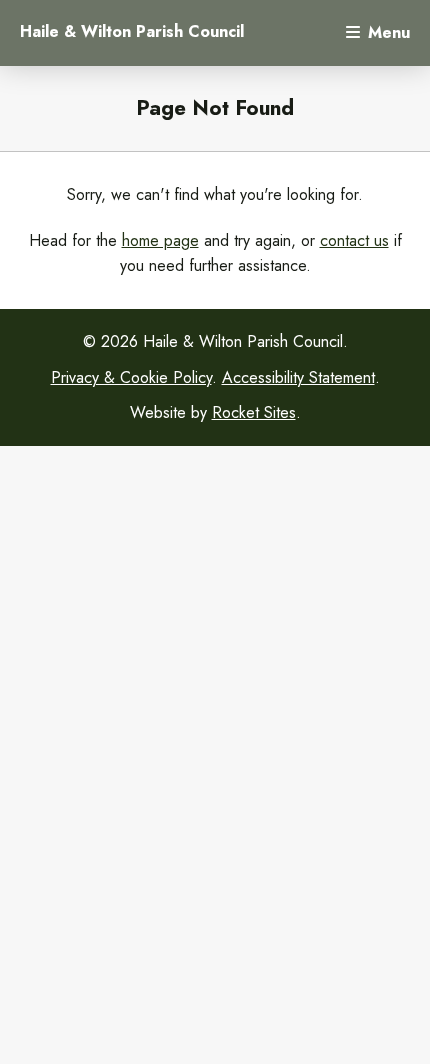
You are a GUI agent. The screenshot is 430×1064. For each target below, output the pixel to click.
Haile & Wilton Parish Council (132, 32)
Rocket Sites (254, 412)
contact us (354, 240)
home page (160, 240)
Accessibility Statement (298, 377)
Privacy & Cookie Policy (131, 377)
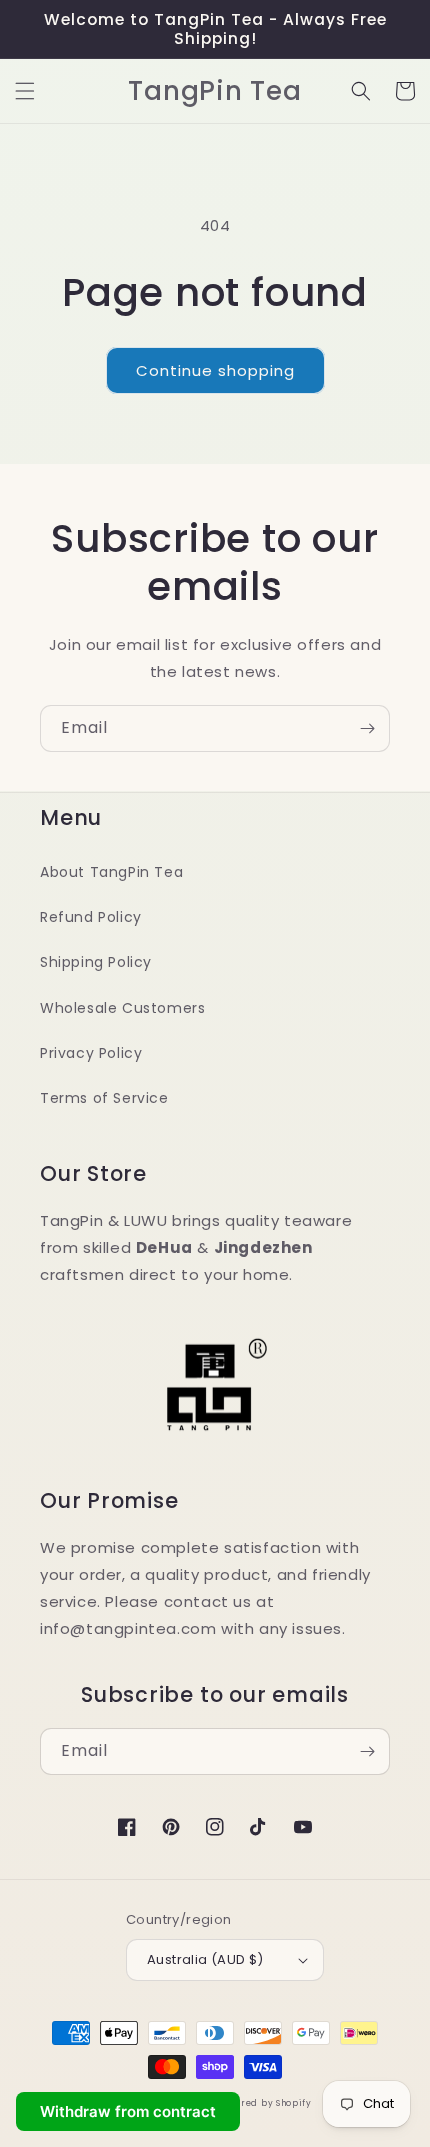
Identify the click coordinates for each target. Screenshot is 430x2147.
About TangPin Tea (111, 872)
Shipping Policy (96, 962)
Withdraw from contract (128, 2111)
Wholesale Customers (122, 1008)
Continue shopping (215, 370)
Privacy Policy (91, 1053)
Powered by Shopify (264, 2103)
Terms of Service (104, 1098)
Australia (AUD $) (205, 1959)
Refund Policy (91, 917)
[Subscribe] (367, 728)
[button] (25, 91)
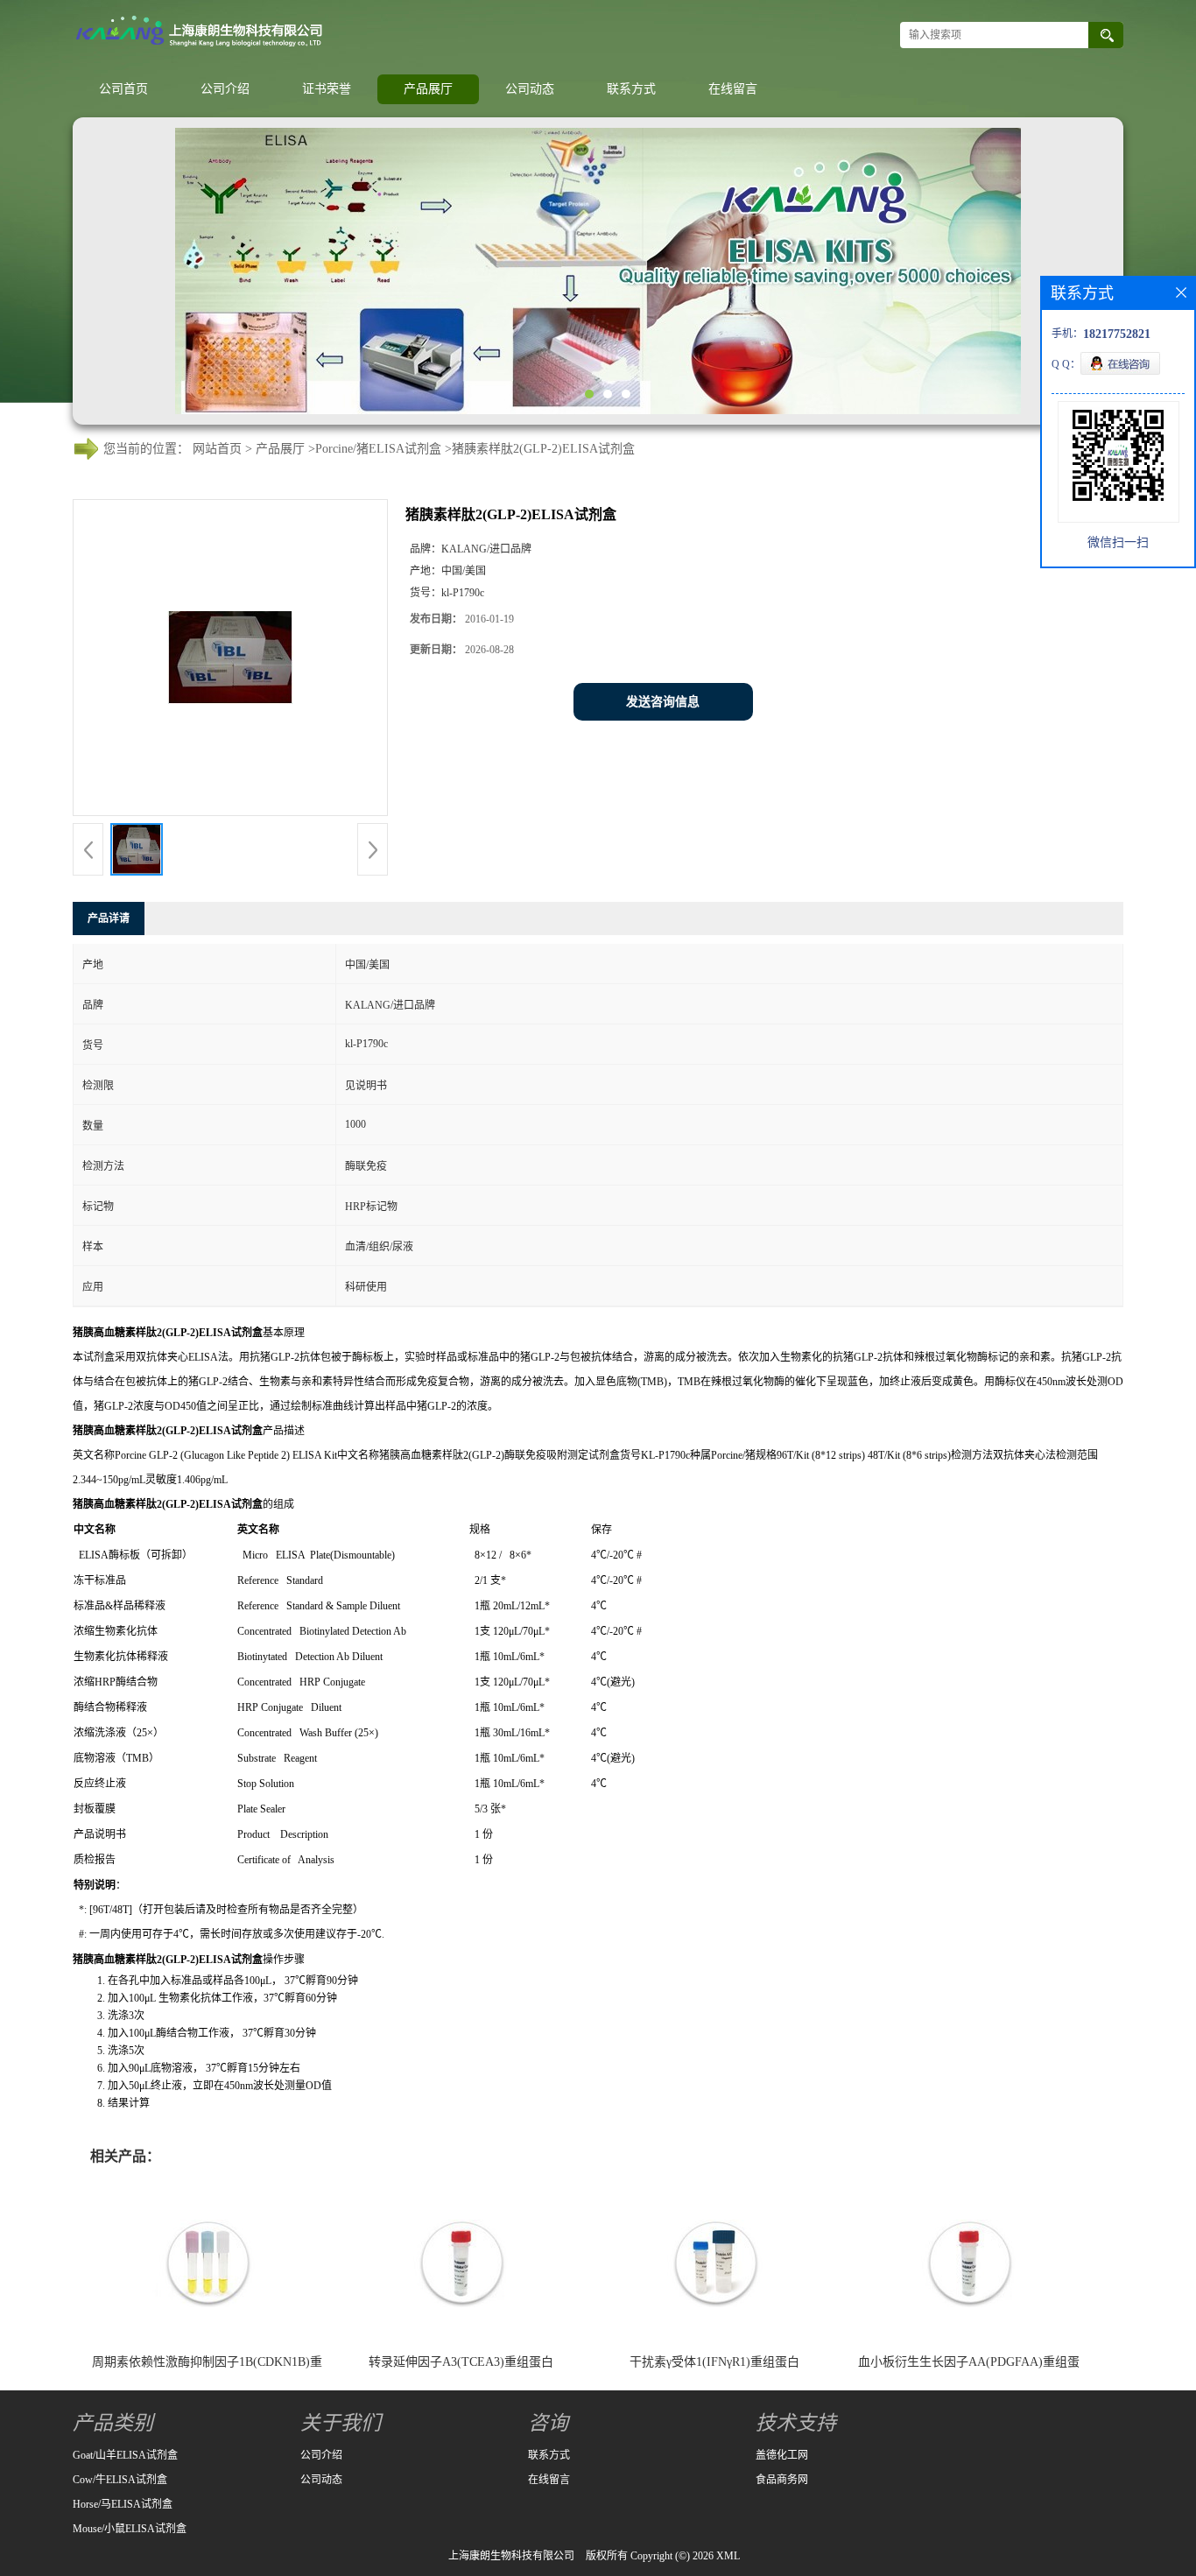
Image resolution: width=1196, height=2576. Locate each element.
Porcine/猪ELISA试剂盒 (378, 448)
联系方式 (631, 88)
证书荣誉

* * * * *

What is needed:
Write out the records once more, exactly as they stand, with no images.

Task result:
You are a GUI agent. The screenshot is 430×1064. For each target below, output the pixel to click.
Haile & Wilton Parish Council (132, 32)
Rocket Sites (254, 412)
contact us (354, 240)
home page (160, 240)
Accessibility Statement (298, 377)
Privacy & Cookie Policy (131, 377)
Identify the click coordinates for each target. Screenshot is 430x2147.
About TangPin Tea (111, 872)
Shipping Policy (96, 962)
Withdraw from contract (128, 2111)
Wholesale Customers (122, 1008)
Continue shopping (215, 370)
Privacy Policy (91, 1053)
Powered by Shopify (264, 2103)
Terms of Service (104, 1098)
Australia (AUD $) (205, 1959)
Refund Policy (91, 917)
[Subscribe] (367, 728)
[button] (25, 91)
Image resolution: width=1196, height=2576. Locate each element.
Porcine/猪ELISA试剂盒 (378, 448)
联系方式 (631, 88)
证书荣誉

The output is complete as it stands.